#### [APLICANDO A LEITURA]
A: Copie do texto sobre a falta de oxigênio o trecho que começa com as palavras que contêm "Aquilo cansa. Quando" e termina com "para o hospital.".
B: Por favor, resuma em uma ou duas frases o parágrafo do texto sobre a falta de oxigênio que começa com "Segundo o governo local", mantendo os fatos principais.
C: Responda às perguntas abaixo com base no texto sobre a falta de oxigênio, marcando cada resposta com (i), (ii) e (iii), uma por linha.
(i) Qual é a idade do filho que ficou em home care?
(ii) Por volta de que horas acabou o estoque de oxigênio no Hospital Getúlio Vargas?
(iii) Segundo Diemerson Silva, quantos pacientes com necessidade de oxigenação o hospital tinha ontem?

#### [TEXTO DO DOCUMENTO]
================
Ele conta que o filho, de 36 anos, começou a se sentir mal há quase duas semanas, mas logo no início não achou vaga em hospital e ficou em home care, por isso ele tinha oxigênio. Ele conseguiu contratar uma UTI aérea para transferir o filho para São Paulo. “Mas quantas centenas não têm como fazer isso e podem morrer hoje?”
Segundo o governo local, inicialmente 235 pacientes serão enviados para Maranhão, Piauí, Rio Grande do Norte, Goiás e Distrito Federal. A União vai apoiar a transferência, em aviões militares, de pacientes com quadros moderados, em condições de serem levados.
Mesmo unidades que ainda não chegaram ao fim do estoque, como o PS 28 de Agosto, há receio. Médico na unidade, Diemerson Silva diz que a demanda por oxigênio se intensificou com a alta de internações pela covid. Ele conta que o hospital tinha ontem ao menos cem pacientes com necessidade de oxigenação. “Chegam muitos a cada hora e não sabemos até quando vamos conseguir ofertar.”
O estoque de oxigênio acabou no Hospital Getúlio Vargas por volta das 6h30. Sou médica residente e não costumo trabalhar diretamente no atendimento a pacientes com covid, mas, quando soube do que estava acontecendo, fui para a ala covid como voluntária porque os colegas precisavam de ajuda para ambuzar (ventilar manualmente) os pacientes. Nesse procedimento, a gente fica apertando uma bolsa ininterruptamente para bombear manualmente o oxigênio para o paciente.
Aquilo cansa. Quando uma pessoa da equipe chega no limite da exaustão, ela reveza com outro profissional. Durante o tempo em que fiquei na UTI, ajudei a ambuzar três pacientes. Um deles, de 50 anos, morreu na minha frente. Quando a gente vê que não tem mais jeito, iniciamos a morfina, para dar algum conforto. Tivemos de fazer isso com ele. Demos morfina e midazolam (sedativo). A gente já chorou e não sabe mais o que fazer.
Só no Getúlio Vargas foram pelo menos cinco óbitos pela falta de oxigênio. No fim da manhã, começaram a chegar alguns cilindros vindos de doações. Os médicos fizeram campanha na internet pedindo que pessoas que tivessem algum estoque em casa levassem para o hospital.
================
#### [INFORMAÇÕES EXTRAÍDAS]
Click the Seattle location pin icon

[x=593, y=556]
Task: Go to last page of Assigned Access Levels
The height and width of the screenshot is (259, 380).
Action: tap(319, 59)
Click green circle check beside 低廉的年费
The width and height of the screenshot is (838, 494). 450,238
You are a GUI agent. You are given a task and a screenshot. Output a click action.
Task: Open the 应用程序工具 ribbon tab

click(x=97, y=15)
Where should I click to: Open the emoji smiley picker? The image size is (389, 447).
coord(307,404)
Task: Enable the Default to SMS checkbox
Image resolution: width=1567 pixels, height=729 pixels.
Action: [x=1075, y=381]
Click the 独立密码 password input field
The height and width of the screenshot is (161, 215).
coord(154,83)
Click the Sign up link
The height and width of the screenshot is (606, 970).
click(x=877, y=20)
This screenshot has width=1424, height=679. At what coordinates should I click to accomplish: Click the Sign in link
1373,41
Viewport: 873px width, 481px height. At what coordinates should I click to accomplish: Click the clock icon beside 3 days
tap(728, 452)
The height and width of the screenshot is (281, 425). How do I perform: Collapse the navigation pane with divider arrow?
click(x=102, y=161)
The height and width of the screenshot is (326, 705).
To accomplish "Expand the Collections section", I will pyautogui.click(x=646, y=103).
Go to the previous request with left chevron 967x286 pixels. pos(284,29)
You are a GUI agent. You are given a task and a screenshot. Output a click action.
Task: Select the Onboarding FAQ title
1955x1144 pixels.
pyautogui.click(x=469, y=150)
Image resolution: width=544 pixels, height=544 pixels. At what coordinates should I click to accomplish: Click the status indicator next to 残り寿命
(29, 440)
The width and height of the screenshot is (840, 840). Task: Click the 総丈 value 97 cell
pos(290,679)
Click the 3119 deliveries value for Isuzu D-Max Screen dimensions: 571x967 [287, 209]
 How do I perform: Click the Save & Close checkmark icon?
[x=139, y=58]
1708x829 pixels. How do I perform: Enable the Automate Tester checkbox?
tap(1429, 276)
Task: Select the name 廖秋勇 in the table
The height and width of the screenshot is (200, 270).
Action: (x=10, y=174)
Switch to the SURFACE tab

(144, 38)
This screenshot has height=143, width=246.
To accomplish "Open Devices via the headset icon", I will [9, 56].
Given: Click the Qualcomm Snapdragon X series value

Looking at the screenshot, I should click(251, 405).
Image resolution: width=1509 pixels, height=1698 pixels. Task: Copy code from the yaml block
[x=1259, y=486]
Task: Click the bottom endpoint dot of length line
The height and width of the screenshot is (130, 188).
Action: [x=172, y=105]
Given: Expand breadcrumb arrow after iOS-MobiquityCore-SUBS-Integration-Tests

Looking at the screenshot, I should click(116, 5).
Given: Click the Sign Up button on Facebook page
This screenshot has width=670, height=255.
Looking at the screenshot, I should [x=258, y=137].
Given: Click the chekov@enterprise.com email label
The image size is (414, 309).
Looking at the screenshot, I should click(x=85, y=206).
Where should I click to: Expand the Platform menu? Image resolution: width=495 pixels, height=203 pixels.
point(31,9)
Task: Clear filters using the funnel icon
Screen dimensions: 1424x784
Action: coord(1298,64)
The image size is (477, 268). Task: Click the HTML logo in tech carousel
================
#### [RESPOSTAS DAS TAREFAS]
A:
Aquilo cansa. Quando uma pessoa da equipe chega no limite da exaustão, ela reveza com outro profissional. Durante o tempo em que fiquei na UTI, ajudei a ambuzar três pacientes. Um deles, de 50 anos, morreu na minha frente. Quando a gente vê que não tem mais jeito, iniciamos a morfina, para dar algum conforto. Tivemos de fazer isso com ele. Demos morfina e midazolam (sedativo). A gente já chorou e não sabe mais o que fazer.
Só no Getúlio Vargas foram pelo menos cinco óbitos pela falta de oxigênio. No fim da manhã, começaram a chegar alguns cilindros vindos de doações. Os médicos fizeram campanha na internet pedindo que pessoas que tivessem algum estoque em casa levassem para o hospital.

B: De início, o governo local enviará 235 pacientes para Maranhão, Piauí, Rio Grande do Norte, Goiás e Distrito Federal. A União apoiará a transferência, em aviões militares, dos pacientes com quadros moderados que estejam em condições de serem levados.

C:
(i) 36 anos.
(ii) Por volta das 6h30.
(iii) Ao menos cem.